Monday, May 2, 2011
Grand Ballroom C-D, 2nd fl (Sheraton Seattle)
Xylose is a second most abundant carbohydrate in lignocellulosic biomass. However Saccharomyces cerevisiae, a robust ethanol producer cannot utilize xylose as a carbon source. In this study, two genes coding for NADH-dependent XR mutant (XRmut) and NAD+-dependent XDH derived from Pichia stipitis were introduced into S. cerevisiae D452-2 in order to balance cofactor utilization in the xylose metabolism. Additionally, the gene coding for xylulokinase (XK) from S. cerevisiae was overexpressed by the chromosomal δ-integration to construct the S. cerevisiae D452-2/YIpXRmut-XDHwt+pδneoXK (SX3) strain. P. stipitis transaldolase, a key enzyme in the pentose phosphate pathway linking with xylose metabolism, was also overexpressed in the SX3/p423PsTAL1 strain. In the result of microaerobic batch fermentation with YEPD containing 2 % glucose and 5 % xylose, the ethanol productivity of 0.19 g/L-hr and the ethanol yield of 0.25 g/g xylose by the SX3/p423PsTAL1 were obtained which were 3.2 and 1.5 times higher than the corresponding parameters of SX3. To minimize the inhibitory effect of acetate on ethanol fermentation, the ALD6 gene coding for acetaldehyde dehydrogenase was disrupted to construct the SX3/p423PsTAL1+ald6Δ strain.
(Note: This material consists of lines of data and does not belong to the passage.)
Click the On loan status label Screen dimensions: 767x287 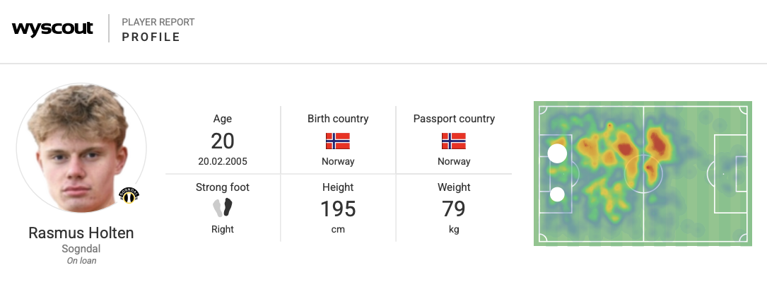(81, 261)
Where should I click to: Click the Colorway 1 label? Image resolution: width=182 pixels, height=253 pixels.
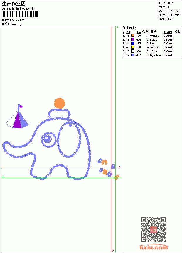[x=17, y=24]
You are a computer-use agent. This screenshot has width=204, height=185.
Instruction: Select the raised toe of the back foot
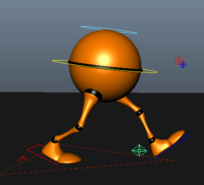(x=176, y=137)
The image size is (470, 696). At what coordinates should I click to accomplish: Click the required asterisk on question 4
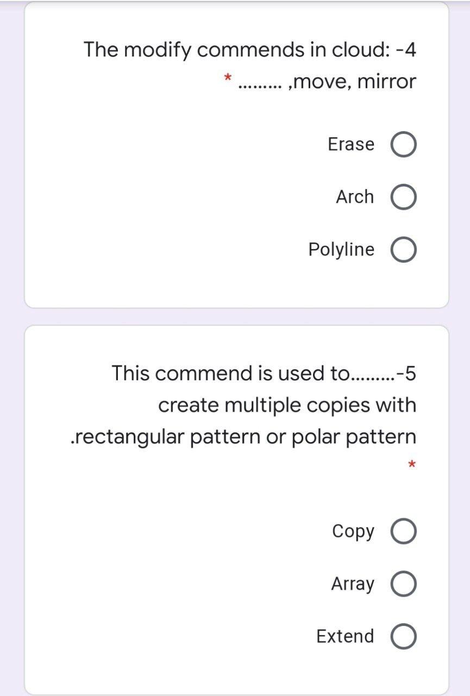(229, 77)
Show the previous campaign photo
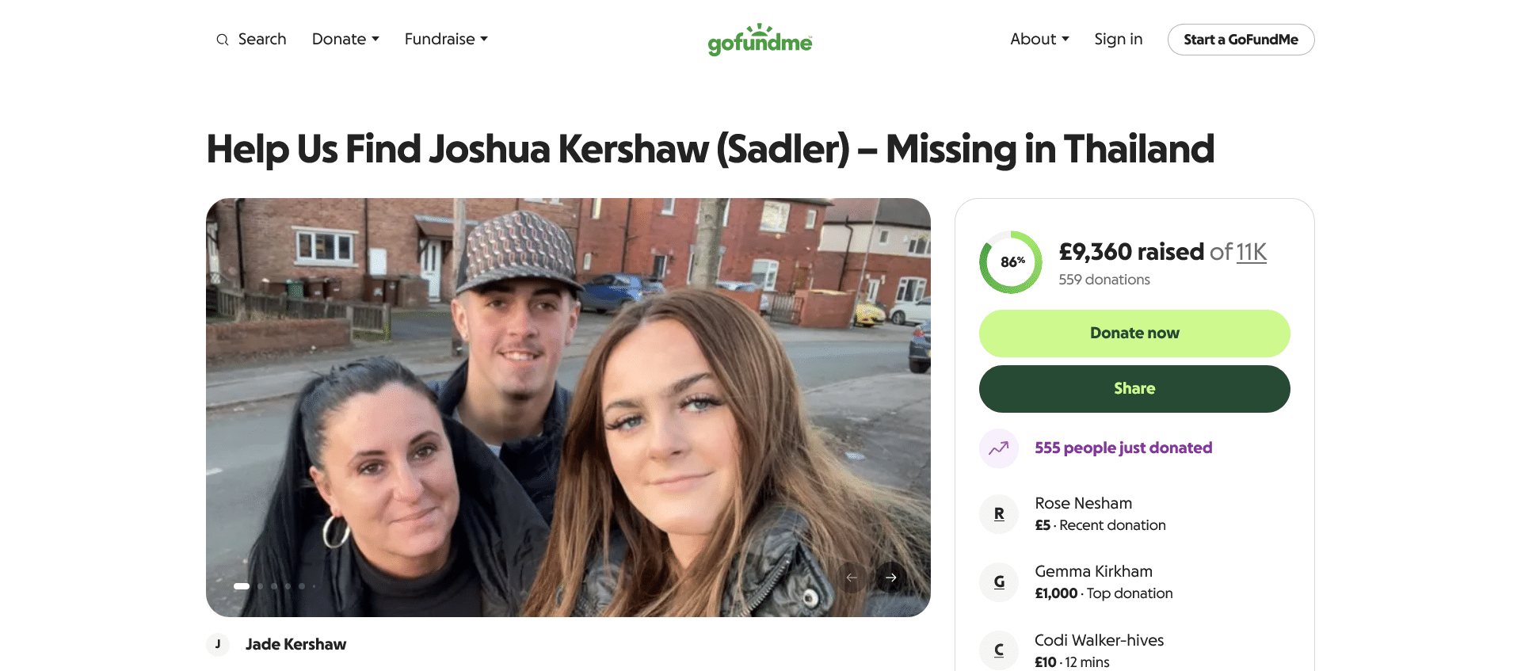The height and width of the screenshot is (671, 1521). [852, 578]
Under the same fermentation conditions, the SX3/p423PsTAL1+ald6Δ strain showed the ethanol productivity of 0.24 g/L-hr and ethanol yield of 0.28 g /g xylose. Finally, in oxygen-limited fed-batch fermentation with YEPD containing 2 % glucose and 9 % xylose, the SX3/p423PsTAL1+ald6Δ strain showed the increased ethanol production performance such as productivity from 0.07 g/L-hr to 0.25 g/L-hr, and yield from 0.24 g/g xylose to 0.39 g/g xylose.